Ora, o problema desta afirmação se encontra no dispositivo tipicamente científico, e na condição de amostragem que o diretor estabelece para si próprio. Enquanto observação das reações alheias, o resultado encontra inúmeros problemas de ordem metodológica, e mesmo moral. Primeiro, nunca sabemos quais critérios foram utilizados na escolha destes alunos. Aparentemente, foram chamadas pessoas “com interesse em Israel”. O que isso significa? Em paralelo, seria fundamental explicar por que seis alunos tiveram seus depoimentos descartados após a gravação, permitindo ao documentário se concentrar apenas em Maia. O que os outros disseram não era interessante? Não seria conveniente incluir as respostas deles, ainda que para esclarecer o motivo de não serem consideradas relevantes? Se não foram aproveitados, por que expor seus rostos nas imagens? Isso não incorreria numa falha ética com os demais participantes, “reprovados” num sistema que não aparentava possui um processo de seleção? Talvez a melhor resposta provenha da liberdade artística: enquanto cineasta, o israelense não é obrigado a incluir nenhum depoimento que não queira.
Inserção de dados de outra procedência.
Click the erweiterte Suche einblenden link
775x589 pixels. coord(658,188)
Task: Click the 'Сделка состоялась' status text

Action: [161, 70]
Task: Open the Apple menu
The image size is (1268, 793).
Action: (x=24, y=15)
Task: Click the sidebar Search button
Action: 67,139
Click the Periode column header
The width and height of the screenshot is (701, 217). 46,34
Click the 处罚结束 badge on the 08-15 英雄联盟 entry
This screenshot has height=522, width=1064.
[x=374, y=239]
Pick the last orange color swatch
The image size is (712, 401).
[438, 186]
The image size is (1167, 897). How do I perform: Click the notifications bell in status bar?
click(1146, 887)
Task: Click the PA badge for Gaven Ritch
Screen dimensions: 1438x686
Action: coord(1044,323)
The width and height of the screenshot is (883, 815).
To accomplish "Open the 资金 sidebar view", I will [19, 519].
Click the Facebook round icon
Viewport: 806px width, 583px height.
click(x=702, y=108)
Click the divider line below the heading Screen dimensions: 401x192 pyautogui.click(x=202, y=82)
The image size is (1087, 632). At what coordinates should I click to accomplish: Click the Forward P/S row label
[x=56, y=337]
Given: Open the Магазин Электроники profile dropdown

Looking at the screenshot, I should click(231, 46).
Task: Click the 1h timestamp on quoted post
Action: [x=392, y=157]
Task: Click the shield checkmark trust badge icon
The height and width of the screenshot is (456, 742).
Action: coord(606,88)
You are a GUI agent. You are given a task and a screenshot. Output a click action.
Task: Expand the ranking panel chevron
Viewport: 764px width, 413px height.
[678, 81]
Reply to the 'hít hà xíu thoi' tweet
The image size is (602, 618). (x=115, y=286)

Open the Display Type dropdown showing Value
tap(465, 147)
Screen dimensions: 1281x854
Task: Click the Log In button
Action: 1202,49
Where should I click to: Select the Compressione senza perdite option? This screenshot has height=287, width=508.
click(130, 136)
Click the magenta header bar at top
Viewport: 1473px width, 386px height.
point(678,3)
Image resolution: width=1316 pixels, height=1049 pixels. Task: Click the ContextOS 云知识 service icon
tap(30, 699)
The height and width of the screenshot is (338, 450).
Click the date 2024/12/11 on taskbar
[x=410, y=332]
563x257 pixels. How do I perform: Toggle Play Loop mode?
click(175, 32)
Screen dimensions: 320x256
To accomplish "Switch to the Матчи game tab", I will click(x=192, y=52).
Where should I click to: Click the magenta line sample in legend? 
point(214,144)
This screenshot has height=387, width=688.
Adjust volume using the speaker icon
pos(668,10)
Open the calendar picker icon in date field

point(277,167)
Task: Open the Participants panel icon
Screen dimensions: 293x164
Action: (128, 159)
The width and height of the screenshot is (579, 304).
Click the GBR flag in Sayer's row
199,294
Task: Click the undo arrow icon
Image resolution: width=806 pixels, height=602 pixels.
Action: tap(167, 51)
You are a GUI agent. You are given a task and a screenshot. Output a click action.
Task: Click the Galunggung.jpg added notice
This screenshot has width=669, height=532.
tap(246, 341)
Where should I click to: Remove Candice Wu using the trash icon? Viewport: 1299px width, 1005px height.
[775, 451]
No entanto, a partir do momento em que revela a existência de outros estudantes, desperta uma responsabilidade para com eles. Este gesto sublinha o fato que o próprio autor percebe o dispositivo enquanto experimento, embora não o admita.
Além disso, Alexandrowicz não possui uma hipótese, nem um objetivo. Não se sabe o que espera encontrar nestas interações, nem o que pensa sobre o posicionamento de Maia, uma jovem desconfiada sobre os vídeos, mas não necessariamente dotada de senso crítico. A quase totalidade das respostas às cenas de agressões envolvendo crianças consiste em dizer que provavelmente foram encenadas. O que o diretor, que explica de maneira didática seu trabalho no início, pensaria a respeito? A partir de qual critério selecionou aqueles vídeos em particular? A conclusão anticlimática e abrupta reforça a ideia de que nenhum aprendizado foi extraído da comunicação com a garota – afinal, que deduções poderia obter a partir de uma única pessoa? O cineasta afirma vagamente que Maia foi escolhida por possuir opiniões divergentes das suas. Faltaria então representar este atrito, seja em imagens, seja pelo confronto direto, em diálogos. O filme fica preso num incômodo meio-termo: ele nem permite à americana, filha de israelenses, expressar-se livremente (o diretor faz diversas intervenções e condiciona as respostas), nem estabelece um debate de ideias. A protagonista emite comentários vagos sobre a dificuldade de determinar a veracidade de imagem, enquanto o cineasta se contenta com a óbvia constatação.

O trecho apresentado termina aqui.